▶ [Prompt]: Copy exactly the lines of the data below that run from the line holding "Listy ofert pracy (790, 2304)" through the line holding "Kursy walut (189, 2272)", both ends included.

Task material section start

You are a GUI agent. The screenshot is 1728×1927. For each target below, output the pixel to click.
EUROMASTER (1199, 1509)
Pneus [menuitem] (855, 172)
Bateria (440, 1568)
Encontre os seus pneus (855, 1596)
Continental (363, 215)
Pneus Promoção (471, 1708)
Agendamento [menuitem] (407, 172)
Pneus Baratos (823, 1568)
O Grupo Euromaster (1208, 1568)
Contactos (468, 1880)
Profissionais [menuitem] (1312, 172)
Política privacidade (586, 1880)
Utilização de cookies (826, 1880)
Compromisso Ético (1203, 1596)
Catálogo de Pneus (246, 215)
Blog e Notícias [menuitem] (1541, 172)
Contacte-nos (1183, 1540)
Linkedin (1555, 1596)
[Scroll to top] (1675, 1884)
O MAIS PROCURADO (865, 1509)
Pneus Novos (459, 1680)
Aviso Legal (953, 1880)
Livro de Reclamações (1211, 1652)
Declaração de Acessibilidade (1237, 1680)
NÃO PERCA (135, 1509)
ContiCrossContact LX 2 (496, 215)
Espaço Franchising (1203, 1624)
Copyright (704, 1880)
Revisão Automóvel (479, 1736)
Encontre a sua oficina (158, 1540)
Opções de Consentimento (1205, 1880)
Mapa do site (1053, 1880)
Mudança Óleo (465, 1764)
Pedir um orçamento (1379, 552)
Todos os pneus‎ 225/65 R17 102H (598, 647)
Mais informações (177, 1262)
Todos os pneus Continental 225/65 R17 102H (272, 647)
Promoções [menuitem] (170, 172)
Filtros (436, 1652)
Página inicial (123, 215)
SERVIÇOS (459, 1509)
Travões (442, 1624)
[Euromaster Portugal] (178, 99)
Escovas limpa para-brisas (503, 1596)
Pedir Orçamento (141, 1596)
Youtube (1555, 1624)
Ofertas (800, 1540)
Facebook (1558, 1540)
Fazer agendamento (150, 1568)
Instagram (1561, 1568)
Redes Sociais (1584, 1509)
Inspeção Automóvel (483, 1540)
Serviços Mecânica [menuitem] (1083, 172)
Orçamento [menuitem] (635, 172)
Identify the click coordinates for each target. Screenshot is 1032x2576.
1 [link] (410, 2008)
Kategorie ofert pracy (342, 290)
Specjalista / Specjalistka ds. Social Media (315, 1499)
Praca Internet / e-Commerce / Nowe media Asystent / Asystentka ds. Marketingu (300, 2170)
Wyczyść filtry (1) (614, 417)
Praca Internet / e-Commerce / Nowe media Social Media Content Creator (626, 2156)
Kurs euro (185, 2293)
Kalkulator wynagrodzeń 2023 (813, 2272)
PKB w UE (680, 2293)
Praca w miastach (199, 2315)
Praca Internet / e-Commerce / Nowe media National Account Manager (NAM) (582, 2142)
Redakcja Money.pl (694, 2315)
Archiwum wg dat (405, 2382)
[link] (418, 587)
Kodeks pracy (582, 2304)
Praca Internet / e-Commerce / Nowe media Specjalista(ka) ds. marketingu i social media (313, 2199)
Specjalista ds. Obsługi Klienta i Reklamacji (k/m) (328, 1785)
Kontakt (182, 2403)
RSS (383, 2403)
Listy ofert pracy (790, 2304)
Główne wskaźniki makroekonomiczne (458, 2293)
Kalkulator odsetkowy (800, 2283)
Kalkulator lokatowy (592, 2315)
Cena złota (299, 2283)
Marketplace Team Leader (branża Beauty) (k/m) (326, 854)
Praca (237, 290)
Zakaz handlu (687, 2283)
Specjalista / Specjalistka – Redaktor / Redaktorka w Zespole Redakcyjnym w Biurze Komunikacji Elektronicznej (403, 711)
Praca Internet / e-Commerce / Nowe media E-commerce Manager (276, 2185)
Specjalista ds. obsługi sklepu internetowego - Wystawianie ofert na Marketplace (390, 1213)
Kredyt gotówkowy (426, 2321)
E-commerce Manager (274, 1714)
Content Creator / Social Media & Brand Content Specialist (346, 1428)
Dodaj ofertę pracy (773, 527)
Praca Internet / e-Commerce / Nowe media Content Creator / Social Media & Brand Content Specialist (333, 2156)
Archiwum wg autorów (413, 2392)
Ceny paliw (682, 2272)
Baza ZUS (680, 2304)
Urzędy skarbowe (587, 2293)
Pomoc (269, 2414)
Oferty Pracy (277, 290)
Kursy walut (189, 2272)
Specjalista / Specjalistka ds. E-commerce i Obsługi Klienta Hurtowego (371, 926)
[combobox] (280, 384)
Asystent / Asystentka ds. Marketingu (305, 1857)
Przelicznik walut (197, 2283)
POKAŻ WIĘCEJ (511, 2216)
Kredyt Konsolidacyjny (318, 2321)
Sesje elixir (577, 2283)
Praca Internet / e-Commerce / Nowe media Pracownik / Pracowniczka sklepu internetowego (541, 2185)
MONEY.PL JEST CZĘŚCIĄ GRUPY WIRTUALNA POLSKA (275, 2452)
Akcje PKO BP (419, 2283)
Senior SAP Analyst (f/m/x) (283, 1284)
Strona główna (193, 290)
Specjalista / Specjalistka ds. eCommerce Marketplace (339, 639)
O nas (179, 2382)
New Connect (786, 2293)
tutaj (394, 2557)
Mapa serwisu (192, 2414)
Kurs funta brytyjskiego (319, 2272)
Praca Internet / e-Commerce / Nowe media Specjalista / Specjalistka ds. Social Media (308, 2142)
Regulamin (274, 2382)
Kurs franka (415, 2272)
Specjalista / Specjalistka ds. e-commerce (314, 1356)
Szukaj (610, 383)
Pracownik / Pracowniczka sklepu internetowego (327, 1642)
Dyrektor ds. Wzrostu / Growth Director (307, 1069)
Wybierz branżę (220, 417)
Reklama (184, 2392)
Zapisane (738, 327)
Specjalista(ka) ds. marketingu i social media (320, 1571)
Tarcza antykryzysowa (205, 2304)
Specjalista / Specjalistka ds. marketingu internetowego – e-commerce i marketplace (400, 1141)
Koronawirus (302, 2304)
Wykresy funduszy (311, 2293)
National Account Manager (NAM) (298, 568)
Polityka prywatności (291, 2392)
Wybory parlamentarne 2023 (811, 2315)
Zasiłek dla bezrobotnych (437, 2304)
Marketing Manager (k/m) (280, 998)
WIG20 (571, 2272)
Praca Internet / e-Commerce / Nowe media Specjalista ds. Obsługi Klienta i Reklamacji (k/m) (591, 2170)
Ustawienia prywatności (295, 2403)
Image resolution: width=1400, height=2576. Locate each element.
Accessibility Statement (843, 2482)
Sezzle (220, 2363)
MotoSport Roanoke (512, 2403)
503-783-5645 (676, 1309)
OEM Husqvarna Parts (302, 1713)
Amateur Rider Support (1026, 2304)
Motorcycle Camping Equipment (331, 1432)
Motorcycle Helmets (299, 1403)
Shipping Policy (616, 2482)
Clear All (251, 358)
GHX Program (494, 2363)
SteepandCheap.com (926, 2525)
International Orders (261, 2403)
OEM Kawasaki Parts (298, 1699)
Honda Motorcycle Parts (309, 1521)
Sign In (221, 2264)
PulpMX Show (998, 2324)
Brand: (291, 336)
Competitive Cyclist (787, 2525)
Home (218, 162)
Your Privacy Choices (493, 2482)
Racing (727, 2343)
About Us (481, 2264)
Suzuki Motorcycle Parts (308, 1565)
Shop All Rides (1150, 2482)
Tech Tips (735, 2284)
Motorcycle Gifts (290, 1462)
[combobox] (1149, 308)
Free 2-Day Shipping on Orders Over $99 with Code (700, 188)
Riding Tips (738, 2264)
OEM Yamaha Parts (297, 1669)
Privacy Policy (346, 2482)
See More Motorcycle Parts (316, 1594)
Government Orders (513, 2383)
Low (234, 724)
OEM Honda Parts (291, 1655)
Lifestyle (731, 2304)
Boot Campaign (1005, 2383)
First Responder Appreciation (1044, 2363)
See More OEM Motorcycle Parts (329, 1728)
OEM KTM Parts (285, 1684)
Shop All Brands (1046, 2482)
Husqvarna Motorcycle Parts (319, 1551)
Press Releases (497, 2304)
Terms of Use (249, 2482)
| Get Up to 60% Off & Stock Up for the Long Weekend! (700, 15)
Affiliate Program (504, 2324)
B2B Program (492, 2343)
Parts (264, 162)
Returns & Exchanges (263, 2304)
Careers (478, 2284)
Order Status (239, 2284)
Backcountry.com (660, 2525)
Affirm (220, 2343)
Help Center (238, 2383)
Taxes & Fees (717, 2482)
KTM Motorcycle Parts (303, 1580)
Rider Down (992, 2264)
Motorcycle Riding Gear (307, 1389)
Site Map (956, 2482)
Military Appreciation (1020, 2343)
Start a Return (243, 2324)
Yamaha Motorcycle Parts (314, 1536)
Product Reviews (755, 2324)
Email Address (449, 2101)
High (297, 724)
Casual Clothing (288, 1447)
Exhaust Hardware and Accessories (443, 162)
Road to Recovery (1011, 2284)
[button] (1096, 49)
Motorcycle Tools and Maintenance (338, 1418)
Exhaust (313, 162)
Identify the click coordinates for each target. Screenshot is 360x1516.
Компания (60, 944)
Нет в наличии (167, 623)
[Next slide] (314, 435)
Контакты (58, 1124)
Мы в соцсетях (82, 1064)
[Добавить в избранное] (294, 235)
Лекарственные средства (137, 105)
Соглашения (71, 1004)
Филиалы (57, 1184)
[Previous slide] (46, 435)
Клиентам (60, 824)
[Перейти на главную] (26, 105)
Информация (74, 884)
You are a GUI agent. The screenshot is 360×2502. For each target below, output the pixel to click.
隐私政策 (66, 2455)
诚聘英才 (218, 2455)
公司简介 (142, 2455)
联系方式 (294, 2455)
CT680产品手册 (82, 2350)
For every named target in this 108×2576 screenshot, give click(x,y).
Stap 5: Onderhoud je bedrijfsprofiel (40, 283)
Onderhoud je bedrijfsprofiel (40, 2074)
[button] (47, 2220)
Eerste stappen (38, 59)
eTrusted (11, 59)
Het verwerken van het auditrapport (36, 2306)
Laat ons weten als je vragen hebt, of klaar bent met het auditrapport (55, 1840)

Task material section end

▶ [Solution below]:
Listy ofert pracy (790, 2304)
Główne wskaźniki makroekonomiczne (458, 2293)
Kalkulator odsetkowy (800, 2283)
Kalkulator lokatowy (592, 2315)
Cena złota (299, 2283)
Marketplace Team Leader (branża Beauty) (k/m) (326, 854)
Praca (237, 290)
Zakaz handlu (687, 2283)
Specjalista / Specjalistka – Redaktor / Redaktorka w Zespole Redakcyjnym w Biurze Komunikacji Elektronicznej (403, 711)
Praca Internet / e-Commerce / Nowe media E-commerce Manager (276, 2185)
Specjalista ds. obsługi sklepu internetowego - Wystawianie ofert na Marketplace (390, 1213)
Kredyt gotówkowy (426, 2321)
E-commerce Manager (274, 1714)
Content Creator / Social Media & Brand Content Specialist (346, 1428)
Dodaj ofertę pracy (773, 527)
Praca Internet / e-Commerce / Nowe media Content Creator / Social Media & Brand Content Specialist (333, 2156)
Archiwum wg autorów (413, 2392)
Ceny paliw (682, 2272)
Baza ZUS (680, 2304)
Urzędy skarbowe (587, 2293)
Pomoc (269, 2414)
Oferty Pracy (277, 290)
Kursy walut (189, 2272)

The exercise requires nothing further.